[Exercise objective] The line containing "(541) 874-2345 (47, 2515)" marks the end, so write out exactly every line from the top of the entries below through that one.

[Provided records]

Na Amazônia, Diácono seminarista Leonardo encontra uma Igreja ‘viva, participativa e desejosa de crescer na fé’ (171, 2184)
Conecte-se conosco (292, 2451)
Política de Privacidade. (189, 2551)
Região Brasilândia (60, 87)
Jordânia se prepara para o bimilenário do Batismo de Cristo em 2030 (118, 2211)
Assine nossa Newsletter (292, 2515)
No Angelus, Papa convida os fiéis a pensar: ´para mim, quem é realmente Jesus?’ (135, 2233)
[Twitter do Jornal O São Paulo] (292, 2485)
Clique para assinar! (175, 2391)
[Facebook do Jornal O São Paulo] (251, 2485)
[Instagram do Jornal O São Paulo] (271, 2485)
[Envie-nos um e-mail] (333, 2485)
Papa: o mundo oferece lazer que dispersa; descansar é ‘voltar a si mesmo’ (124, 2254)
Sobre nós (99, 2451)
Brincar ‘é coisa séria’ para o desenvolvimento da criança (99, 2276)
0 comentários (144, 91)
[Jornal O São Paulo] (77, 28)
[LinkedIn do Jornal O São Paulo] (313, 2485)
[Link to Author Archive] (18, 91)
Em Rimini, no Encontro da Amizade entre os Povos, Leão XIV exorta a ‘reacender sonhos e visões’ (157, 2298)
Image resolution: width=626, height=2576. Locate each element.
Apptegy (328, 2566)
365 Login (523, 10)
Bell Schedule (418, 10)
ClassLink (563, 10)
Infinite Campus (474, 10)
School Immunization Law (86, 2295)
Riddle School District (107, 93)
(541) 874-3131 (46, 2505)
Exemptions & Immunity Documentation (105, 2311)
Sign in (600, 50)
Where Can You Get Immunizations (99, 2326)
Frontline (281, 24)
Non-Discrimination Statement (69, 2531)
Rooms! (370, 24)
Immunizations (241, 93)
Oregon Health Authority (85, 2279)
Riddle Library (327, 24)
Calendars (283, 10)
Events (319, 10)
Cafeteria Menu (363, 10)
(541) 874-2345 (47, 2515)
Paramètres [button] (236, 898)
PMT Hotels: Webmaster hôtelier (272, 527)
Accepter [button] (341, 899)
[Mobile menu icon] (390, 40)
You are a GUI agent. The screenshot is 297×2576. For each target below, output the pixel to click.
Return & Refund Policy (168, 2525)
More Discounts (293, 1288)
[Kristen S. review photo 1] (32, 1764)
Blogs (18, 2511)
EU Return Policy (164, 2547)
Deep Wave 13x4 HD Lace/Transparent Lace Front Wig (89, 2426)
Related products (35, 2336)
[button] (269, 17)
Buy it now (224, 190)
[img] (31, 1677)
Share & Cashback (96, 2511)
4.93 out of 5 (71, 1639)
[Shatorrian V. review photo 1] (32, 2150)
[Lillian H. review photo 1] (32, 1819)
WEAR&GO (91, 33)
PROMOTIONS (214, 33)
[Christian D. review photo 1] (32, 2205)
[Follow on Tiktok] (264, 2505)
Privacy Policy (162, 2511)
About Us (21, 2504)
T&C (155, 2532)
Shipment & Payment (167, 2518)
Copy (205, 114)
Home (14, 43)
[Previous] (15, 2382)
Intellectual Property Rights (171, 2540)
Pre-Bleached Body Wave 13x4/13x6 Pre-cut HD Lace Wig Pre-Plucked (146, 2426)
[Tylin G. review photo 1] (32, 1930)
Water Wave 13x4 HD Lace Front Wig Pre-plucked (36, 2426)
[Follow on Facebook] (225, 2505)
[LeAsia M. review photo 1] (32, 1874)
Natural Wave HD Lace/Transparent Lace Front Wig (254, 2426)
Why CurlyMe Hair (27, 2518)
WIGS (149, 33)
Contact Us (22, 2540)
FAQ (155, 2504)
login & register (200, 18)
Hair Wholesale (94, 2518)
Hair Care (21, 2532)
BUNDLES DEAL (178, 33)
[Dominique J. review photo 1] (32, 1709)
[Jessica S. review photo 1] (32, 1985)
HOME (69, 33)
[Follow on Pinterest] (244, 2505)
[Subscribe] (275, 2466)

[Answer box]
Na Amazônia, Diácono seminarista Leonardo encontra uma Igreja ‘viva, participativa e desejosa de crescer na fé’ (171, 2184)
Conecte-se conosco (292, 2451)
Política de Privacidade. (189, 2551)
Região Brasilândia (60, 87)
Jordânia se prepara para o bimilenário do Batismo de Cristo em 2030 (118, 2211)
Assine nossa Newsletter (292, 2515)
No Angelus, Papa convida os fiéis a pensar: ´para mim, quem é realmente Jesus?’ (135, 2233)
[Twitter do Jornal O São Paulo] (292, 2485)
Clique para assinar! (175, 2391)
[Facebook do Jornal O São Paulo] (251, 2485)
[Instagram do Jornal O São Paulo] (271, 2485)
[Envie-nos um e-mail] (333, 2485)
Papa: o mundo oferece lazer que dispersa; descansar é ‘voltar a si mesmo’ (124, 2254)
Sobre nós (99, 2451)
Brincar ‘é coisa séria’ para o desenvolvimento da criança (99, 2276)
0 comentários (144, 91)
[Jornal O São Paulo] (77, 28)
[LinkedIn do Jornal O São Paulo] (313, 2485)
[Link to Author Archive] (18, 91)
Em Rimini, no Encontro da Amizade entre os Povos, Leão XIV exorta a ‘reacender sonhos e visões’ (157, 2298)
Image resolution: width=626, height=2576. Locate each element.
Apptegy (328, 2566)
365 Login (523, 10)
Bell Schedule (418, 10)
ClassLink (563, 10)
Infinite Campus (474, 10)
School Immunization Law (86, 2295)
Riddle School District (107, 93)
(541) 874-3131 (46, 2505)
Exemptions & Immunity Documentation (105, 2311)
Sign in (600, 50)
Where Can You Get Immunizations (99, 2326)
Frontline (281, 24)
Non-Discrimination Statement (69, 2531)
Rooms! (370, 24)
Immunizations (241, 93)
Oregon Health Authority (85, 2279)
Riddle Library (327, 24)
Calendars (283, 10)
Events (319, 10)
Cafeteria Menu (363, 10)
(541) 874-2345 (47, 2515)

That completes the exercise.